Jean Kelley, Joe Malmborg Attend National Conference

NORTHAMPTON — Jean Kelley and Joe Malmborg, advisors of Kelley and Malmborg Investment Consulting Group in Northampton, recently attended a national educational conference for independent financial advisors. Hosted by Commonwealth Financial Network, the nation’s largest privately held registered investment advisor – independent broker/dealer, the October event drew 1,641 affiliated advisors, staff, guests, and sponsors from across the nation.
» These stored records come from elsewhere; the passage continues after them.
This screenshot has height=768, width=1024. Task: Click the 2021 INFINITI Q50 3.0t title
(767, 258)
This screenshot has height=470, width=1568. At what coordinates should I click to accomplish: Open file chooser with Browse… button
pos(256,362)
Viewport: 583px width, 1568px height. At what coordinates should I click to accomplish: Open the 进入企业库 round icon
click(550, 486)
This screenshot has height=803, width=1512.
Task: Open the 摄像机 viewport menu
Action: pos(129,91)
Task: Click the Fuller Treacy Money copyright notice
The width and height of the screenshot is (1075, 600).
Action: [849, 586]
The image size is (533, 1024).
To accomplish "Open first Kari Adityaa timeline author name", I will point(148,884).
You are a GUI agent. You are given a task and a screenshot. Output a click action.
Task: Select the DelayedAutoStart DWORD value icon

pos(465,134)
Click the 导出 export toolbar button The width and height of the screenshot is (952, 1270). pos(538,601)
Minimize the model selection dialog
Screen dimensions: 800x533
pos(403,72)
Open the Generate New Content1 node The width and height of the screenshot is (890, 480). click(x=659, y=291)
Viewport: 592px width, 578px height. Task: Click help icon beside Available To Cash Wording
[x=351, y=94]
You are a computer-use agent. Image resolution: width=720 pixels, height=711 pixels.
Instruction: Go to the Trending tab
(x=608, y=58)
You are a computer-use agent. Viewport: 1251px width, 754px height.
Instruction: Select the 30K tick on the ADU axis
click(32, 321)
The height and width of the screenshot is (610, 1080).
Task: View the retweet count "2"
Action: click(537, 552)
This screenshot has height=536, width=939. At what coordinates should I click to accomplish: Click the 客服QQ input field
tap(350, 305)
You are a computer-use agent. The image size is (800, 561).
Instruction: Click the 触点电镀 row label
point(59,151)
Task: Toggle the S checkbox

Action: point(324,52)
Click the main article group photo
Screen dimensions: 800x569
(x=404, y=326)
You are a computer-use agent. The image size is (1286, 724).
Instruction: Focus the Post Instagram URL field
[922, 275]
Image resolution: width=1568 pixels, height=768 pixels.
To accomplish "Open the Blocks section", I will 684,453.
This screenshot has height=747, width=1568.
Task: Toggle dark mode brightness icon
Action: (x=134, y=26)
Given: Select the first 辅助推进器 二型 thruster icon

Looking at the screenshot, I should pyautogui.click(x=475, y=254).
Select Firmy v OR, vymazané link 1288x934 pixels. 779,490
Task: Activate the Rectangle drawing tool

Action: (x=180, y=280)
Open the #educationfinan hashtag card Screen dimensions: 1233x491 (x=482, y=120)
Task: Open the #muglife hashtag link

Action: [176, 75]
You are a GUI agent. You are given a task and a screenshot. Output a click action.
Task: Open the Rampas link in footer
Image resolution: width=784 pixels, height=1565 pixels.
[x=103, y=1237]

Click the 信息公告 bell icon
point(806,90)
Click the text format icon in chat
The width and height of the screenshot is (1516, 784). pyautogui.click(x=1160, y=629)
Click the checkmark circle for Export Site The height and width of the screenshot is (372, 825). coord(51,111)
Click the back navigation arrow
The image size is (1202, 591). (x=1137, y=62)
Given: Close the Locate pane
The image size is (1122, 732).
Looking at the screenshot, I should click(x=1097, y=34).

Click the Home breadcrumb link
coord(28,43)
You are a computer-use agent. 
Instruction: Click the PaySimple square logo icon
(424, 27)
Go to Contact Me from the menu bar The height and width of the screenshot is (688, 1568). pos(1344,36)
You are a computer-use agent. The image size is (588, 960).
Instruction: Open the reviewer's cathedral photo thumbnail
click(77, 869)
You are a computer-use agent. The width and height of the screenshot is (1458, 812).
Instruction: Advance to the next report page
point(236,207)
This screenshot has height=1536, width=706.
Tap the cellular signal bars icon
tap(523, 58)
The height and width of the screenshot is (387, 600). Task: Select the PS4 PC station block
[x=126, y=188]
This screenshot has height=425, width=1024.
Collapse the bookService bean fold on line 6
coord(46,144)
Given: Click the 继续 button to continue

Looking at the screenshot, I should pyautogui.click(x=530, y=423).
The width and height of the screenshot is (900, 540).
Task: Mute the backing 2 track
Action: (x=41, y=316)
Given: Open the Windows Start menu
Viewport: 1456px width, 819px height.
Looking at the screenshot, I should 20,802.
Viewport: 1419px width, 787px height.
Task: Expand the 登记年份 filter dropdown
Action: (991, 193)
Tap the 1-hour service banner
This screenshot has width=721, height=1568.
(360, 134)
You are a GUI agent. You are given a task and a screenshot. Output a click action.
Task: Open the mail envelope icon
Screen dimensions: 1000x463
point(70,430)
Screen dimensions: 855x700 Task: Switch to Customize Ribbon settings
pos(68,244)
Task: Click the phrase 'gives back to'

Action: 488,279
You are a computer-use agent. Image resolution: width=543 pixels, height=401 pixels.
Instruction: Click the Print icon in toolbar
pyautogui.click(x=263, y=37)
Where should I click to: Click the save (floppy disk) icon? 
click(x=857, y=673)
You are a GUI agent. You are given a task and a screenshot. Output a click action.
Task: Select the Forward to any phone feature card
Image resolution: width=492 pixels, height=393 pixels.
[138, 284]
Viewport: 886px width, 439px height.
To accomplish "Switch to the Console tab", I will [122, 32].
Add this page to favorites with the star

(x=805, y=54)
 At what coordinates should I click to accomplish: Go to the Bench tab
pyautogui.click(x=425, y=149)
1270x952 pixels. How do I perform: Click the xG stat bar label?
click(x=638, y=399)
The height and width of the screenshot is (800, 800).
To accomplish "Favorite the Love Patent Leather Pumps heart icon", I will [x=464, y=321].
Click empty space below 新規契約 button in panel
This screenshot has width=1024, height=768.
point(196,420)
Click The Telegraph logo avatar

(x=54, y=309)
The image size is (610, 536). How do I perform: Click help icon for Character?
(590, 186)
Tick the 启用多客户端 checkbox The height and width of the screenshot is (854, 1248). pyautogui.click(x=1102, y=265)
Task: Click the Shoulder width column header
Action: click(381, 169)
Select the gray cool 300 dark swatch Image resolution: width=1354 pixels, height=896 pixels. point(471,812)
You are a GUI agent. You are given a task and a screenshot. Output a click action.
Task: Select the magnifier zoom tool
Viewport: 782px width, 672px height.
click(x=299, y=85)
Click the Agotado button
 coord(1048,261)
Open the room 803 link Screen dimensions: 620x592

Participants gathered in San Diego, where they connected and collaborated with peers, colleagues, and industry partners to strengthen their leadership skills and enhance the high-end service they provide to clients. With the theme, “Personal Currency: Human Connections/Patterns for Success,” the conference encouraged attendees to explore how the relationships that they build, nurture, and sustain — both professionally and personally — influence their success. Keynote speakers offered topical remarks tailored specifically to an advisor audience. In an informal ‘fireside chat,’ former U.S. Secretary of State Madeleine Albright, joined by Commonwealth’s Joni Youngwirth, managing principal, Practice Management, offered insights about effective diplomacy. Albright outlined the real keys to diplomacy as the ability to put oneself in another person’s shoes and to have a clear understanding of what the other person wants. Ken Blanchard, author, leadership expert, and co-founder of international management training/consulting firm the Ken Blanchard Companies, spoke about the innate leader in everyone. International portrait photographer Platon brought the conference theme to life, sharing powerful personal stories about connecting on a human level with his subjects, including Marissa Mayer and Mark Zuckerberg. The conference concluded on a continued high note, with a closing event held at Petco Park, the home of the San Diego Padres. The attendees were treated to live entertainment, a grand tour of the facility, a BBQ, and practicing their batting skills at batting cages placed throughout the park.